**WORK ORDER**
Write down exactly the lines of the listing below, beginning with the one containing "Given: Enable the Stress GPU(s) checkbox" and closing with the final line.

**ENTRIES SUPPLIED**
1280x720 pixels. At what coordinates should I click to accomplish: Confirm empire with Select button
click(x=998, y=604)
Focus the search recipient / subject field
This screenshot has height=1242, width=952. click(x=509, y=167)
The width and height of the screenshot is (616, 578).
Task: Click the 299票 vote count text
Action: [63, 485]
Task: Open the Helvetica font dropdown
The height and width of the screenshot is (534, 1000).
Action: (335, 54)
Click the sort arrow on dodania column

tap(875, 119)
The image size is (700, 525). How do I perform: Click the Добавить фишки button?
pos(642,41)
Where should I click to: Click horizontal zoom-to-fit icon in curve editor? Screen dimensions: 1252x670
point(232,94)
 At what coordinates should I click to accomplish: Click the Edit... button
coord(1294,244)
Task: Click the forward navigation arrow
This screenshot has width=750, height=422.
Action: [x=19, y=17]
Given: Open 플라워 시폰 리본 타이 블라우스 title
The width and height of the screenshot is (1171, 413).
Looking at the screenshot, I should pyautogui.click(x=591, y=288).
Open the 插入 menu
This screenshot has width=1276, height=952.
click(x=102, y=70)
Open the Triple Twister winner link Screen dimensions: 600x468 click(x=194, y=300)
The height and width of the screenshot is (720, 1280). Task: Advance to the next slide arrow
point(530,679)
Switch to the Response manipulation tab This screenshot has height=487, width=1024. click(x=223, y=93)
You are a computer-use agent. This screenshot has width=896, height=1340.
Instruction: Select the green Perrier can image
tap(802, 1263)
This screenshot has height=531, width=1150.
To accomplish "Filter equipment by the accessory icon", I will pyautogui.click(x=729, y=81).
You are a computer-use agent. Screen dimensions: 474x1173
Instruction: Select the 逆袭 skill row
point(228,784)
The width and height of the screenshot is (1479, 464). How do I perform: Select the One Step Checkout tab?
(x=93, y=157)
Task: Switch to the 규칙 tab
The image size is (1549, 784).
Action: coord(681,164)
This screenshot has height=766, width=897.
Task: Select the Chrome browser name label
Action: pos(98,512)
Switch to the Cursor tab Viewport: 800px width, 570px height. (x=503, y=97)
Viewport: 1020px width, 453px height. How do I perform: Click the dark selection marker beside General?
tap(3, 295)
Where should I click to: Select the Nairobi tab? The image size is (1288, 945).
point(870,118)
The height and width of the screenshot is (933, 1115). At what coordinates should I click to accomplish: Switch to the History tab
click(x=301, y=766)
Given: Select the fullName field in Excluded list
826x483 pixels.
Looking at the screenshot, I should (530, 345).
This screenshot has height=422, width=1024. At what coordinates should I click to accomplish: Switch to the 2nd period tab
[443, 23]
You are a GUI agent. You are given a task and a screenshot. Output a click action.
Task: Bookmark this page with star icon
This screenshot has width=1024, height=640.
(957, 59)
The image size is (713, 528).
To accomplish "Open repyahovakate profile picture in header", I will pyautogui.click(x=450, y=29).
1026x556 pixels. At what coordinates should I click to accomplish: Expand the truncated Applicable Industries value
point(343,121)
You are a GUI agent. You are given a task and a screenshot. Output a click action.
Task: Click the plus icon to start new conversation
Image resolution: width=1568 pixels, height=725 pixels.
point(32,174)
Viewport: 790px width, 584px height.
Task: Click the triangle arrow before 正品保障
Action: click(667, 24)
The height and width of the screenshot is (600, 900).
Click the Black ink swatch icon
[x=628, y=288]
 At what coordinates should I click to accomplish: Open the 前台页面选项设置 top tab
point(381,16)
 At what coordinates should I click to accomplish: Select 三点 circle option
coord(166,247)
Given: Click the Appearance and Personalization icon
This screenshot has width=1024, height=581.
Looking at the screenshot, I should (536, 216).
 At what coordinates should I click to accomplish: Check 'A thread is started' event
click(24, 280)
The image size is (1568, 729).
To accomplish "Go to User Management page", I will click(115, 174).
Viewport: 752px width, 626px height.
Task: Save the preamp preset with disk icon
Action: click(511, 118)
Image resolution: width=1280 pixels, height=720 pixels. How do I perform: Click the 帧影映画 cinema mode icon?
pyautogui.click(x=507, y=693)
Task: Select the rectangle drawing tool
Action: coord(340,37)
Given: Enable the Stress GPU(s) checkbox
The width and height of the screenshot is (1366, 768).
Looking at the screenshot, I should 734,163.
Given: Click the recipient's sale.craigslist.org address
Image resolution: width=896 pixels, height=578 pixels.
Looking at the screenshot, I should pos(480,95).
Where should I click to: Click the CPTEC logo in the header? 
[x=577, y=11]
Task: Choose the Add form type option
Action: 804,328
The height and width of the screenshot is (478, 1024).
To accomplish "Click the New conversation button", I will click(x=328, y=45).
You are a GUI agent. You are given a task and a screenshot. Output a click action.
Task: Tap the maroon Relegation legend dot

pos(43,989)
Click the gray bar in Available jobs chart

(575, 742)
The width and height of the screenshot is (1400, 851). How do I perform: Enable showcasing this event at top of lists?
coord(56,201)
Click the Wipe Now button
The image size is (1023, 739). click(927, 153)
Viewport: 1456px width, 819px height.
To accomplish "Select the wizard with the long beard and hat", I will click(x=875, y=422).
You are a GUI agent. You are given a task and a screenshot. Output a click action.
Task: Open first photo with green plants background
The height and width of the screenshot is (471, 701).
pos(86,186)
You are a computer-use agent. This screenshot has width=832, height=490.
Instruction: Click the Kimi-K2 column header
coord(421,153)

**ANSWER AREA**
Given: Enable the Stress GPU(s) checkbox
The width and height of the screenshot is (1366, 768).
Looking at the screenshot, I should 734,163.
Given: Click the recipient's sale.craigslist.org address
Image resolution: width=896 pixels, height=578 pixels.
Looking at the screenshot, I should pos(480,95).
Where should I click to: Click the CPTEC logo in the header? 
[x=577, y=11]
Task: Choose the Add form type option
Action: 804,328
The height and width of the screenshot is (478, 1024).
To accomplish "Click the New conversation button", I will click(x=328, y=45).
You are a GUI agent. You are given a task and a screenshot. Output a click action.
Task: Tap the maroon Relegation legend dot

pos(43,989)
Click the gray bar in Available jobs chart

(575, 742)
The width and height of the screenshot is (1400, 851). How do I perform: Enable showcasing this event at top of lists?
coord(56,201)
Click the Wipe Now button
The image size is (1023, 739). click(927, 153)
Viewport: 1456px width, 819px height.
To accomplish "Select the wizard with the long beard and hat", I will click(x=875, y=422).
You are a GUI agent. You are given a task and a screenshot. Output a click action.
Task: Open first photo with green plants background
The height and width of the screenshot is (471, 701).
pos(86,186)
You are a computer-use agent. This screenshot has width=832, height=490.
Instruction: Click the Kimi-K2 column header
coord(421,153)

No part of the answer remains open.